-------- PROVIDED RECORDS --------
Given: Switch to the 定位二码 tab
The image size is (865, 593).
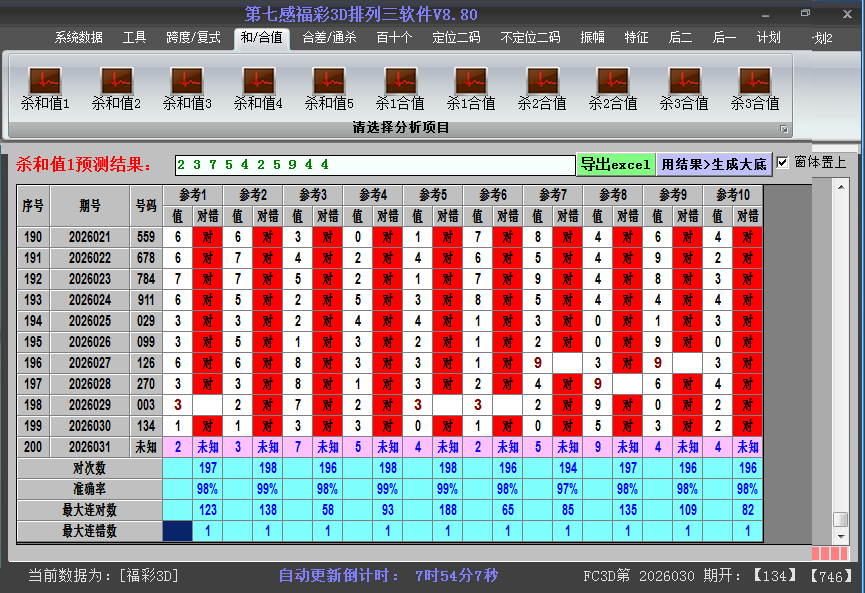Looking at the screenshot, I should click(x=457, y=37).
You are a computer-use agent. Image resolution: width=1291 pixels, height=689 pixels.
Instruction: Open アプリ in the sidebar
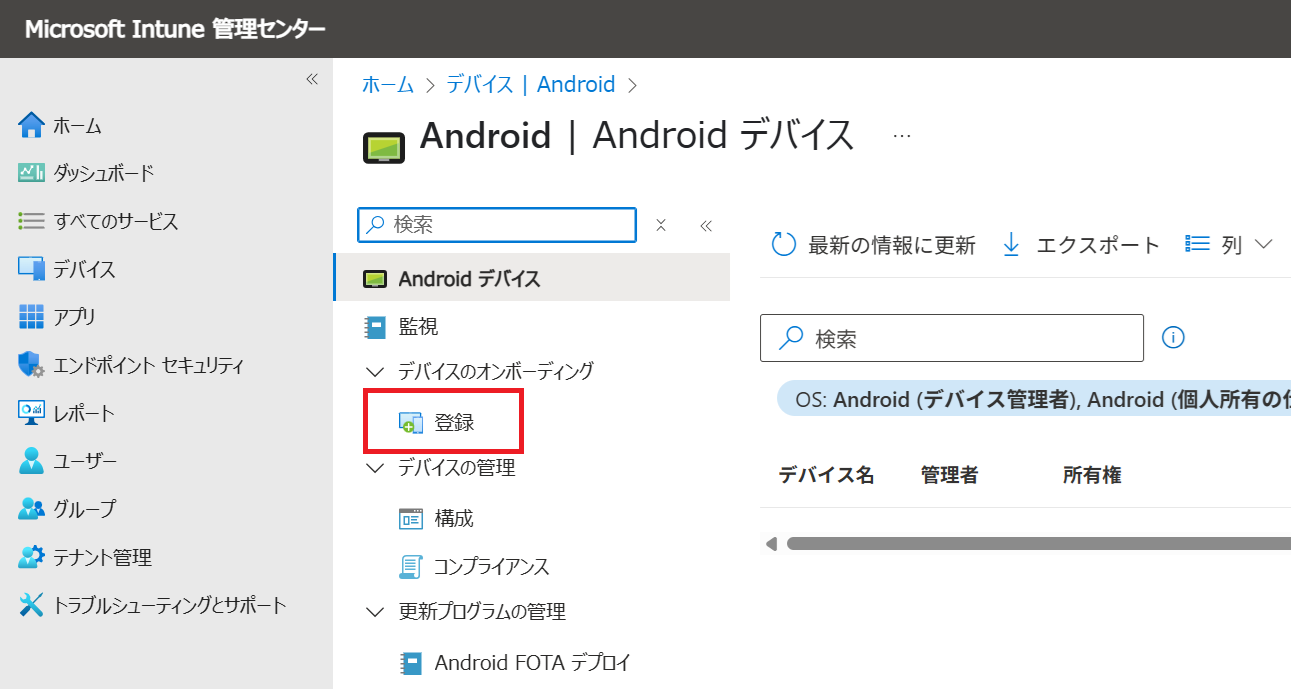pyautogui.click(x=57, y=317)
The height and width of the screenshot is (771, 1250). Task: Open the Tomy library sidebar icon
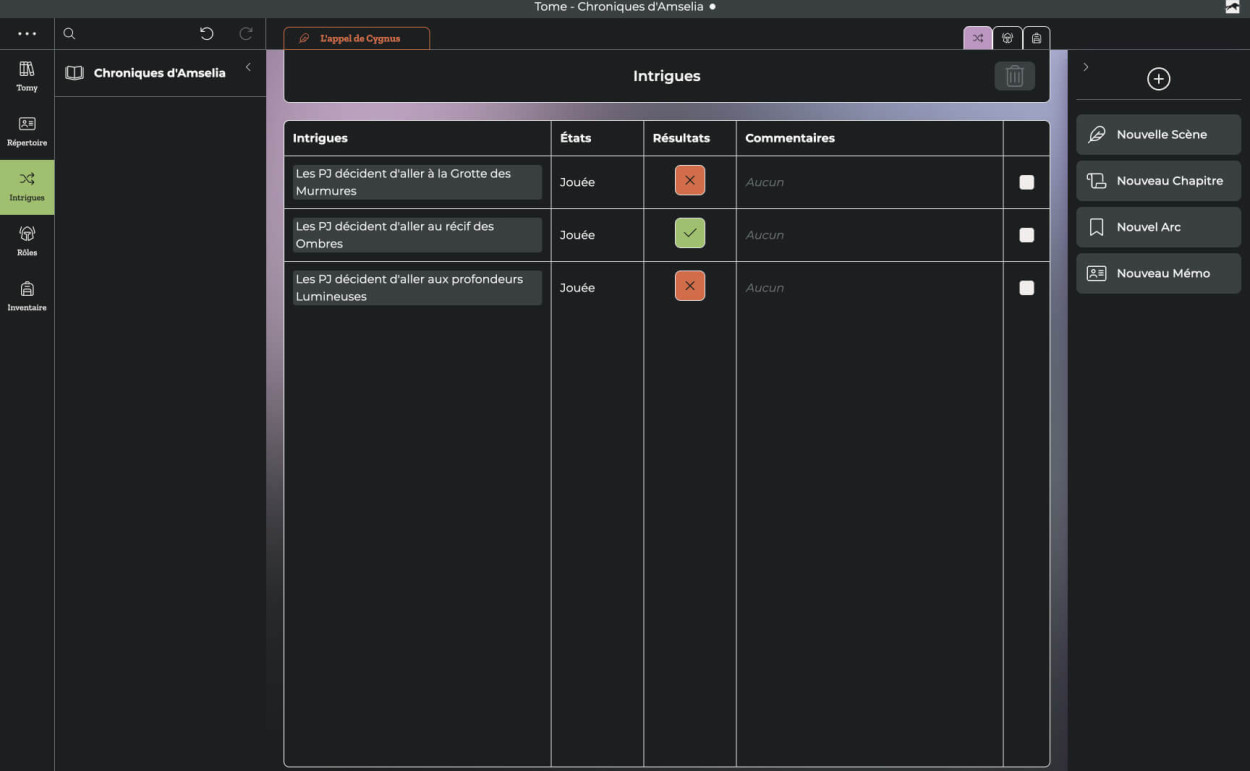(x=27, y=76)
--------
- TASK TO CARRY OUT -
Reproduce, with no pictures, the lines from the one containing "The height and" to the end of the records above, exactly and inclusively.

- ANSWER SECTION -
The height and width of the screenshot is (771, 1250). Task: Open the Tomy library sidebar icon
(x=27, y=76)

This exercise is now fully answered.